The two debated Monday on
Sean Hannity's radio program.
Lee and other tea party members of Congress have
vowed to defeat any federal spending bill that contains money for the Affordable Care Act.
"The best way to delay is to defund," the Utah senator said. "We've got to fight on every single front we have."
For his part, Rove believes a government shutdown would be blamed on the GOP and would hurt Republicans in next year's midterm elections.
Lee, however, said the plan is to shift responsibility for a shutdown to the Democrats. The GOP-controlled House could pass a continuing resolution funding government beyond Sept. 30, but with a rider from Georgia Rep. Tom Graves to defund Obamacare. That, he said, would shift the government-shutdown decision to Senate Democrats.
"Would they choose to shut down government? Or do the right thing?" Lee asked Rove.
Rove countered that there is no way Senate Democrats would vote for a bill that defunds the health care reform law.
"It counts on the Democrats, when the House sends over a bill, caving," he said of the Lee plan. "And what evidence do we have that they will?"
He suggested that the Senate instead would strip the bill of the Obamacare rider and send it back to the House before the Sept. 30 deadline.
"This just assumes that the Democrats are going to be scared of a shutdown. They aren't," Rove said. "This is the one strategy, the one tactic that might be able to guarantee that the Democrats pick up seats in the Congress in 2014."
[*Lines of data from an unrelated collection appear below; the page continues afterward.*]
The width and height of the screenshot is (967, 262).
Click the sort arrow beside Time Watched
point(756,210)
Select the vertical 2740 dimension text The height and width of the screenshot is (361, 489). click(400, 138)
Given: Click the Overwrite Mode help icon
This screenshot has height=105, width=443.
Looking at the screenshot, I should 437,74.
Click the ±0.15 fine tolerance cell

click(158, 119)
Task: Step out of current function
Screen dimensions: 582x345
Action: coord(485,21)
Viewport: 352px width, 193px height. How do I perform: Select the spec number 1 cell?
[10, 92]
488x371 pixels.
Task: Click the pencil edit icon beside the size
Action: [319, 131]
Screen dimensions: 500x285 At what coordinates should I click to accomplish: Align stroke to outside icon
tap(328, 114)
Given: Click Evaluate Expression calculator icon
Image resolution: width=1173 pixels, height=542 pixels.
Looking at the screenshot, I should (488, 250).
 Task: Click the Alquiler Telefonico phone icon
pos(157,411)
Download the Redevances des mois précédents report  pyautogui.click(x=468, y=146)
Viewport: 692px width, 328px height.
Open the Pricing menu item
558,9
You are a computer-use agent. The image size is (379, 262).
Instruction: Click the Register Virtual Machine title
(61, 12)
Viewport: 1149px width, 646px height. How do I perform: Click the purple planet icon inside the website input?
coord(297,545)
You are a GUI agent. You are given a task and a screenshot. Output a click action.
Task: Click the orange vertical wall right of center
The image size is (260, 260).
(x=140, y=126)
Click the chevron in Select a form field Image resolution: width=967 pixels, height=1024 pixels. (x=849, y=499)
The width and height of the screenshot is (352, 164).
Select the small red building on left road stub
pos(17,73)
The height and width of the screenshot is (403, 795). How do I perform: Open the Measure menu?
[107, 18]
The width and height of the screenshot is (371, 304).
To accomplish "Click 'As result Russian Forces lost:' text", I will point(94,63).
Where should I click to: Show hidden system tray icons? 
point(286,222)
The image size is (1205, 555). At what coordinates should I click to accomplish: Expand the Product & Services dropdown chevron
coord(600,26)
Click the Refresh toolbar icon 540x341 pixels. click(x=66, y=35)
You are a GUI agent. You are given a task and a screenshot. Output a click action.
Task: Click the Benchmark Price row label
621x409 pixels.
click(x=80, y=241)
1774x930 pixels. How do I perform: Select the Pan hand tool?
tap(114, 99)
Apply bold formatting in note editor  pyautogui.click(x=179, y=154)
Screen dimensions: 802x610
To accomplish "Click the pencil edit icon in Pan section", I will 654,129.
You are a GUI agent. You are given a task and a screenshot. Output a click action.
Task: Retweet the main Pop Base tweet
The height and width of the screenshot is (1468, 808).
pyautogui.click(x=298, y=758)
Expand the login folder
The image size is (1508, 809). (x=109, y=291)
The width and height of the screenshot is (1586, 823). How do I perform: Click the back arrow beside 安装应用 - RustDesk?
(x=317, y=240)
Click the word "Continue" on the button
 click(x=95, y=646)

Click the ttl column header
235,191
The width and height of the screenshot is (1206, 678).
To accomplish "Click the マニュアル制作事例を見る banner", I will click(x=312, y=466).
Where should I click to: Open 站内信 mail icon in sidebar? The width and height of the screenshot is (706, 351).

A better way to delay Obamacare, Rove said, would be to build support in the Senate for delaying by a year the law's individual mandate that requires everyone to have health care coverage. The White House already has
delayed the employer mandate until 2015.
Rove argued that GOP lawmakers would fare better with voters by continuing to oppose Obamacare without threatening a government shutdown, then wait for a Republican president who could help repeal or defund the law.